HD 14622

Observation data Epoch J2000 Equinox J2000
- Constellation: Andromeda
- Right ascension: 02^{h} 22^{m} 50.30342^{s}
- Declination: +41° 23′ 46.6575″
- Apparent magnitude (V): 5.81

Characteristics
- Evolutionary stage: main sequence
- Spectral type: F0 III–IV
- B−V color index: 0.289±0.006
- Variable type: suspected

Astrometry
- Radial velocity (R_{v}): −34.5±2.9 km/s
- Proper motion (μ): RA: +75.147 mas/yr Dec.: −98.755 mas/yr
- Parallax (π): 20.6905±0.0612 mas
- Distance: 157.6 ± 0.5 ly (48.3 ± 0.1 pc)
- Absolute magnitude (M_{V}): 2.45

Details
- Mass: 1.69 M_{☉}
- Radius: 1.8 R_{☉}
- Luminosity: 8.4 L_{☉}
- Surface gravity (log g): 4.12 cgs
- Temperature: 7,241 K
- Rotational velocity (v sin i): 43±2 km/s
- Age: 890 Myr
- Other designations: BD+40°500, FK5 2161, HD 14622, HIP 11090, HR 687, SAO 37986, WDS J02228+4124A

Database references
- SIMBAD: data

= HD 14622 =

Star in the constellation Andromeda

HD 14622 is a single star in the northern constellation of Andromeda. It is dimly visible to the naked eye under good seeing conditions, having an apparent visual magnitude of 5.81. Based upon an annual parallax shift of 20.7 mas, it is located 158 light years away. The star is moving closer to the Earth with a heliocentric radial velocity of −35 km/s, and is predicted to come within 29.37 pc in around 812,000 years.

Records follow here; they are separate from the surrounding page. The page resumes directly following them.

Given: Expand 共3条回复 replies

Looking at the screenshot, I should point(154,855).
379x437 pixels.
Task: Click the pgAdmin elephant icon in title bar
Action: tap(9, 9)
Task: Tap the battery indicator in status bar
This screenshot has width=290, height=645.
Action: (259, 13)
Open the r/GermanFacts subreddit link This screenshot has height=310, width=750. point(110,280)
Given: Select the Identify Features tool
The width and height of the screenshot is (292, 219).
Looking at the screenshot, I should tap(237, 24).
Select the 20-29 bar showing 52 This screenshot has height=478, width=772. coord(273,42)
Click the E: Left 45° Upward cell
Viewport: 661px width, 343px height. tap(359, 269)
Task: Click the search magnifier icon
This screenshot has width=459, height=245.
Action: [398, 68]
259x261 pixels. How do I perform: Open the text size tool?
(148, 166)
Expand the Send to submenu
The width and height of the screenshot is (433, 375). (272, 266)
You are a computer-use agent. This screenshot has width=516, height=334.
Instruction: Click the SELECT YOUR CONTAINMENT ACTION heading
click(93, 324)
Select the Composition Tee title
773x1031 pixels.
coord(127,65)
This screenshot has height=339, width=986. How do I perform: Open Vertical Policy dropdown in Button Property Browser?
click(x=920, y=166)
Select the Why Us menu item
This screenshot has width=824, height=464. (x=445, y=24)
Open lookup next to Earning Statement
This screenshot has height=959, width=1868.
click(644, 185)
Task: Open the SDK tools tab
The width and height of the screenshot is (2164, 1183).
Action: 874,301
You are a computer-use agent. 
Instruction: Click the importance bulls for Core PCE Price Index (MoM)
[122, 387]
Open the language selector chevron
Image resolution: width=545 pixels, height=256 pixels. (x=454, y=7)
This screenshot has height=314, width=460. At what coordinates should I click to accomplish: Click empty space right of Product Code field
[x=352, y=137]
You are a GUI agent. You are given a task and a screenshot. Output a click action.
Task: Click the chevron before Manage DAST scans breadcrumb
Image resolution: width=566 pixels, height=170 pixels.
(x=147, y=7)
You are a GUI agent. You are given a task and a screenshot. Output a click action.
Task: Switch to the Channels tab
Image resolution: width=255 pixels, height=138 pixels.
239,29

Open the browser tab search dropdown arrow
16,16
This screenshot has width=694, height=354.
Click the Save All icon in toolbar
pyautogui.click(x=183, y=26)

The stellar classification of HD 14622 is F0 III–IV, showing a mixed spectrum of an evolving subgiant and giant star; suggesting this is an intermediate-mass star that has used up its core hydrogen and evolved away from the main sequence. However, evolutionary models show it is still on the main sequence. The star is suspected of being slightly variable, but this has not been conclusively proven. It is around 890 million years old with 1.69 times the mass of the Sun. The star is radiating 8.4 times the Sun's luminosity from its photosphere at an effective temperature of approximately 7,241.